The recognition of these mistakes is an important characteristic in mending the faults. In this regard, Justice Oka’s elevation is seen as an enriching addition to the Supreme Court.He has been responsible for pronouncing notable verdicts in favor of the environment, human rights, police excessed, and criminal justice reforms. The verdicts show his strong commitment to nourishing the rule of law.

While the judiciary has certainly taken some contentious positions, there is much to be said about the role of social media in highlighting these missteps. The scale and reach of criticism have changed due to the coming of social media, the judiciary is under more pressure than ever before. Each step taken by it is scrutinized by the online society. However, the incorrect response to this probing is labelling any piece of criticism as ‘fake news’ or sedition. The law commission in its 14th report had warned that “If the public is to give profound respect to the judges, the judges should by their conduct try and observe it; not by word or deed should they give cause for the people that they do not deserve the pedestal on which we expect the public to place them.”

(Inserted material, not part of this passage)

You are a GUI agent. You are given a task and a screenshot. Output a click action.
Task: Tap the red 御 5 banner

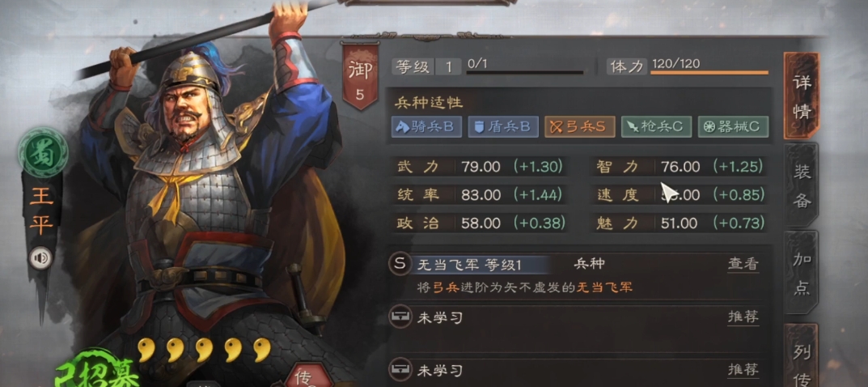(360, 76)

The Judicial Standards and Accountability Bill, 2010, brings up the important aspect of having grievance redressal for judges who misbehave. In the wake of the judicial credibility debate, this bill or similar Bills must be considered. Time is running out for the judiciary to restore its hard-earned credibility. With the sea of pending cases before it, the judiciary must learn from its past mistakes, and try to ensure rapid justice.The priorities of the court should be transparency and credibility.

Questions

  • Which High Court was Justice Oka the Chief Justice of before being elevated to the Supreme Court?
  • Why does Justice Oka say there is a ‘crisis of credibility’?